Coherences

To compute generative coherence of your model.

A simple usage example:

from multivae.metrics import CoherenceEvaluator, CoherenceEvaluatorConfig

eval_config = CoherenceEvaluatorConfig(batch_size=128,
                                wandb_path='your_wandb_path', #optional / to log to wandb
                                num_classes=10, # number of classes in your multimodal dataset
                                nb_samples_for_cross=10,
                                nb_samples_for_joint=100
                                )

eval_module = CoherenceEvaluator(
    model=your_model,
    test_dataset=test_data,
    output='your_ouput_path', # where to save metrics
    sampler= None,# you can pass a trained MultiVae sampler
    classifiers=your_dict_of_classifiers
)

# Compute joint coherence and all cross-coherences
eval_module.eval()

# If you only wish to compute joint coherence:
eval_module.joint_coherence()

# If you want one specific cross-modal coherence
eval_module.coherence_from_subset(['mod1', 'mod2'])

eval_module.finish() # to finish wandb run
class multivae.metrics.CoherenceEvaluatorConfig(batch_size=512, wandb_path=None, num_classes=10, include_recon=False, nb_samples_for_joint=10000, nb_samples_for_cross=1, give_details_per_class=False)[source]

Config class for the evaluation of the coherences module.

Parameters:
  • batch_size (int) – The batch size to use in the evaluation.

  • wandb_path (str) – The user can provide the path of the wandb run with a format β€˜entity/projet_name/run_id’ where the metrics should be logged. See Where to find the WandB path for a trained model ? for more information. If None is provided, the metrics are not logged on wandb. Default to None.

  • num_classes (int) – Number of Classes. Default to 10.

  • include_recon (bool) – If True, we include the reconstructions in the mean conditional generations coherences. Default to False.

  • nb_samples_for_joint (int) – How many samples to use to compute joint coherence. Default to 10000.

  • nb_samples_for_cross (int) – How many generations per sample to use when computing cross coherences. Default to 1.

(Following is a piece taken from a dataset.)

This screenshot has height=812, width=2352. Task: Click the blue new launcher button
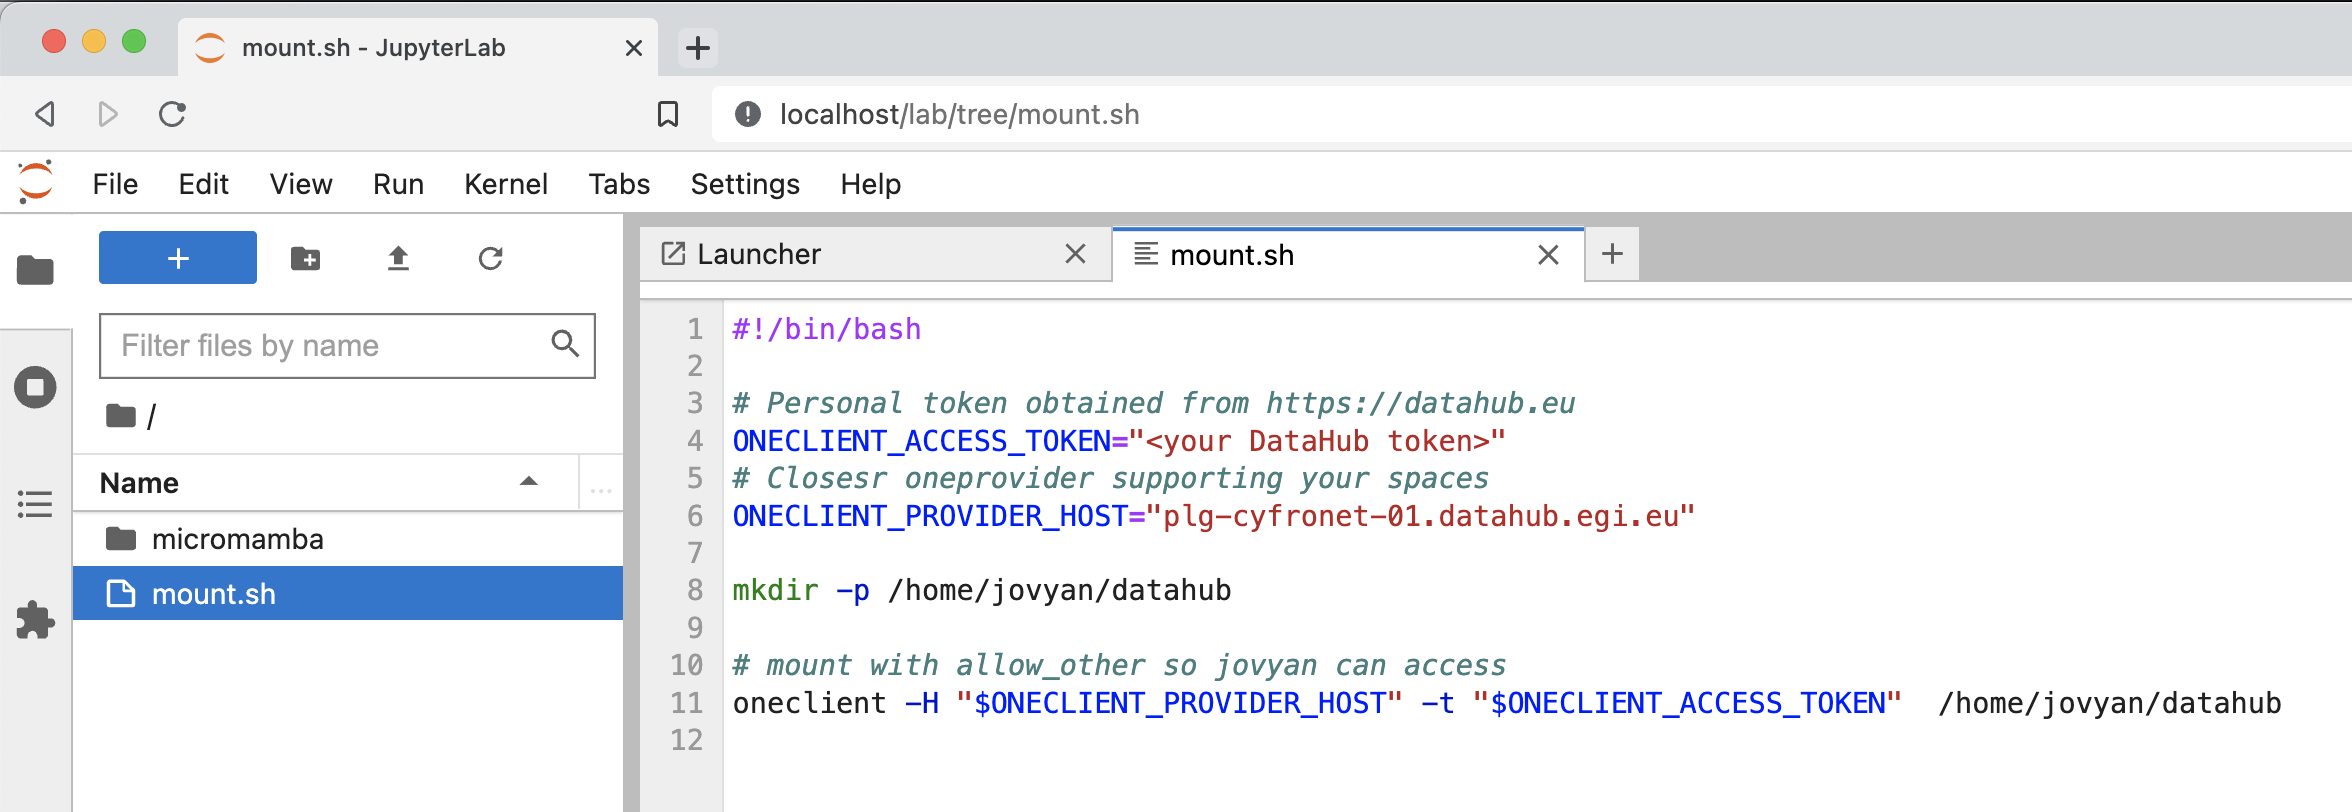point(178,259)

  • give_details_per_class (bool) – Provide accuracy details per class. Default to False.

class multivae.metrics.CoherenceEvaluator(model, classifiers, test_dataset, output=None, eval_config=CoherenceEvaluatorConfig(name='CoherenceEvaluatorConfig', batch_size=512, wandb_path=None, num_classes=10, include_recon=False, nb_samples_for_joint=10000, nb_samples_for_cross=1, give_details_per_class=False), sampler=None)[source]

Class for computing coherences metrics.

Parameters:
  • model (BaseMultiVAE) – The model to evaluate.

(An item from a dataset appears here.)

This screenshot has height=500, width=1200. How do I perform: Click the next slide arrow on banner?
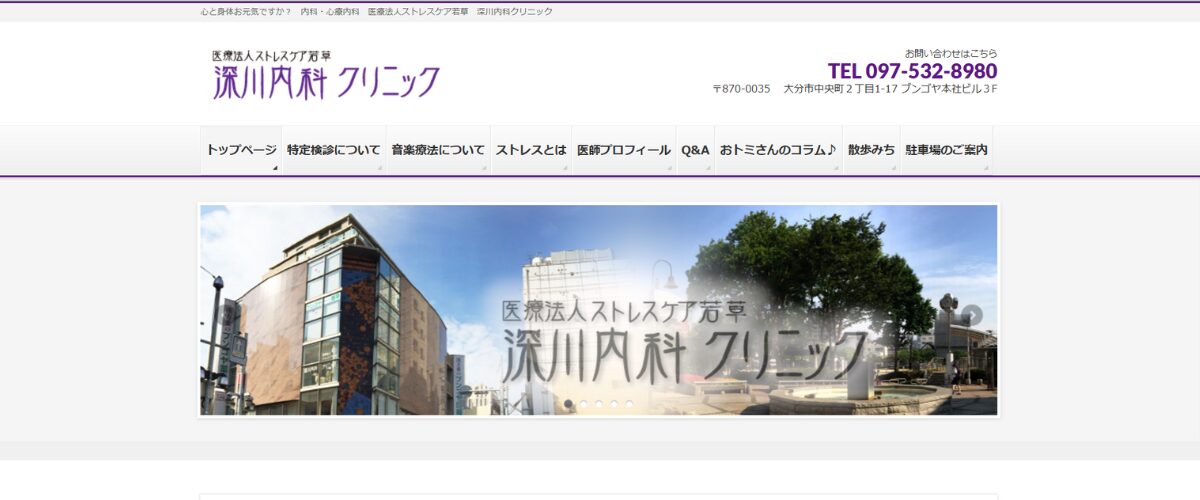point(972,315)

  • classifiers (dict) – A dictionary containing the pretrained classifiers to use for the coherence evaluation.

  • test_dataset (MultimodalBaseDataset) – The dataset to use for computing the metrics.

  • output (str) – The folder path to save metrics. The metrics will be saved in a metrics.txt file.

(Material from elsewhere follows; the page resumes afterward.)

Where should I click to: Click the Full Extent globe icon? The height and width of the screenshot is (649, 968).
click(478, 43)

  • eval_config (CoherencesEvaluatorConfig) – The configuration class to specify parameters for the evaluation.

  • sampler (BaseSampler) – A custom sampler for computing the joint coherence. If None is provided, samples are generated from the prior.

coherence_from_subset(subset)[source]

Compute all the coherences generating from the modalities in subset to a modality that is not in subset.

Parameters:

subset (List[str]) – The subset of modalities to consider.

Returns:

The dictionary of all coherences from subset, and the mean coherence

Return type:

dict, float

cross_coherences()[source]

Computes all the coherences from one subset of modalities to another modality.

Returns:

The cross-coherences metric mean and std

Return type:

float, float

eval()[source]

Compute all cross-modal coherences and the joint coherence.

joint_coherence()[source]

Generate in all modalities from the prior and compute the percentage of samples where all modalities have the same labels.

Returns:

The joint coherence metric

Return type:

float